If you are coming to Switzerland as a tourist, you can’t overstay your welcome. But rules differ depending on where you live.

What happens if you overstay your 90-day limit in Switzerland?

Switzerland’s tourism authorities are bending backwards to attract foreign visitors to visit the country.

This is evident from these two messages that the (retiring) tennis champ Roger Federer made with his famous friends:

The extent to which Switzerland depends on tourist revenue became clear during the Covid pandemic when borders closed and the hospitality sector slowed down to the point of almost shutting down completely.

However, this doesn’t mean that tourists can remain here for as long as they like.

These are the rules

Visitors (as opposed to permanent residents or others who have some kind of official status in Switzerland such as a long-stay visa), can only remain in the country for 90 days. 

It doesn’t matter whether the person visits from a Schengen nation or a third country, and whether they need a visa to enter Switzerland or not — the 90-day rule is the same for everyone.

There are, however, some differences, based on the person’s country of residence.

If you live in a EU / EFTA state and want to remain in Switzerland longer than three months, you must apply for a residence permit at the Population Registry Office in a given canton.

However, third-country nationals (eg Brits, Americans, Canadians) are not eligible to exceed their stay.

Whether they entered on a tourist visa, or without it — for instance, residents of the United States, Canada, New Zealand, Australia, Israel, and Singapore don’t need a visa for Switzerland — they must leave the country within 90 days.
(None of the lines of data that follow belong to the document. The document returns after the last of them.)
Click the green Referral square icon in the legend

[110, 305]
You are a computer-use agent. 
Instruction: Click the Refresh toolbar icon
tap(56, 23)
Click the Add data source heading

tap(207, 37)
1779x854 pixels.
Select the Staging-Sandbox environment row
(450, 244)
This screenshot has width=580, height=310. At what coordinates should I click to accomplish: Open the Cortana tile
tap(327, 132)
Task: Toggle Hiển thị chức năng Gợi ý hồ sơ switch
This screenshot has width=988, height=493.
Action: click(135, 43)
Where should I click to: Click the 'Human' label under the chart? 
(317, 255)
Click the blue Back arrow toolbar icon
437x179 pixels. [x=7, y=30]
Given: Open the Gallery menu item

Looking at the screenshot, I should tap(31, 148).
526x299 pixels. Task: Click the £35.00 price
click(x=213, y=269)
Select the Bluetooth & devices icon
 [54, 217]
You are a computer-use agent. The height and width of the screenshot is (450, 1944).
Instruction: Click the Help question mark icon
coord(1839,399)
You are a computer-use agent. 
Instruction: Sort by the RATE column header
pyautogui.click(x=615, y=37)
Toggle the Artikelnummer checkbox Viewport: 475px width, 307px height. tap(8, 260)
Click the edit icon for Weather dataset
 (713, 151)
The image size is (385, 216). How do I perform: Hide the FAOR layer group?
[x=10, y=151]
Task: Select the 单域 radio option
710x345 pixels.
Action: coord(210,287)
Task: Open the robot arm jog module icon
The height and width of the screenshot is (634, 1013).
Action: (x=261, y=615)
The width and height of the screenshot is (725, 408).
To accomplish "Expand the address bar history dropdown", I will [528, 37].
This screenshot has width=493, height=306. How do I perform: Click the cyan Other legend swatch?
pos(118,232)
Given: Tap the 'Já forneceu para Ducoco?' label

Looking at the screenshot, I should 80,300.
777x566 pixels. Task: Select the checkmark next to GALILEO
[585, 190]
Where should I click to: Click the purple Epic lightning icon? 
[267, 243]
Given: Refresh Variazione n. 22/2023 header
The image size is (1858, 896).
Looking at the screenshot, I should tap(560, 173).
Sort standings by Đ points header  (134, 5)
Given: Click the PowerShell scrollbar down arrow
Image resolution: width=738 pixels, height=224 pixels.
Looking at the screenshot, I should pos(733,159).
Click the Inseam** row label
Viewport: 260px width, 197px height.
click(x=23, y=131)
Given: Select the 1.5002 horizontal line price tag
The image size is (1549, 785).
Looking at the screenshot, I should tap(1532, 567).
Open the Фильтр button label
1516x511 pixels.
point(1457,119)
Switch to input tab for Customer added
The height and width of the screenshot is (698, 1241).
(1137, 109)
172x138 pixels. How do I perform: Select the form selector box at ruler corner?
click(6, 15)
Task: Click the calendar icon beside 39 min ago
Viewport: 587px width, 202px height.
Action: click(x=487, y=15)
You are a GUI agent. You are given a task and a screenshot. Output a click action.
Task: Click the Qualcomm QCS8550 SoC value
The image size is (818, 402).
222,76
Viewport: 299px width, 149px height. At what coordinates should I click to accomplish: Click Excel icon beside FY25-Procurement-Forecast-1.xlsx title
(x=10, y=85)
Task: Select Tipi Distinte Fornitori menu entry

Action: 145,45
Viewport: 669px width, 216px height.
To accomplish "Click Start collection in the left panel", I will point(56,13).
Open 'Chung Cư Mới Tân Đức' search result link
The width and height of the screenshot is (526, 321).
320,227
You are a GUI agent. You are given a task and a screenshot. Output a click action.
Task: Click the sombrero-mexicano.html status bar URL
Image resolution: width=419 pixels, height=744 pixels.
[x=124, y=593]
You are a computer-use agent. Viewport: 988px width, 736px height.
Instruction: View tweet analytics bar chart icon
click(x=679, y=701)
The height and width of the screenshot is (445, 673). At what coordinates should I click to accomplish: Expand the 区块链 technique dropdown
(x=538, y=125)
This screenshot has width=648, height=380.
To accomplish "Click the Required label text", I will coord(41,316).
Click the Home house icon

The 90-day rule states that you can stay 90 days out of every 180 – so in total you can spend six months in Switzerland, but not all in one go. It’s important to note that the 90-day limit applies to the whole of the Schengen zone; so time spent in eg France, Germany or Italy also counts towards your 90-day limit. 

These rules are in place not only in Switzerland but throughout Schengen and in other countries outside the EU as well; they are in place to prevent people from staying longer than allowed, and possibly seeking employment or welfare benefits.

What happens if you are caught overstaying your limit?

Swiss police don’t patrol the streets looking for foreigners who have been staying in the country for more than 90 days.

More often than not, these offenders come to the attention of authorities by chance: perhaps someone reports them, or they are ‘caught’ during a random identity check, or in other accidental ways, or your overstay could come to the attention of border police when they stamp your passport as you leave the country. 

The extent of punishment depends, again, on whether the offender comes from EU / EFTA or a third country, with penalties being stricter for the latter category.

According to the government, those fro EU / EFTA living in Switzerland “without permission must leave the country. If they do not voluntarily comply with this obligation to leave, they can be returned to their home country against their will and at their own expense”.

“A third-country national who stays for more than 90 days without a residence permit or a long-stay visa is overstaying and is therefore in an irregular situation. This can lead to a criminal prosecution and to an entry ban to the Schengen area”, which includes Switzerland.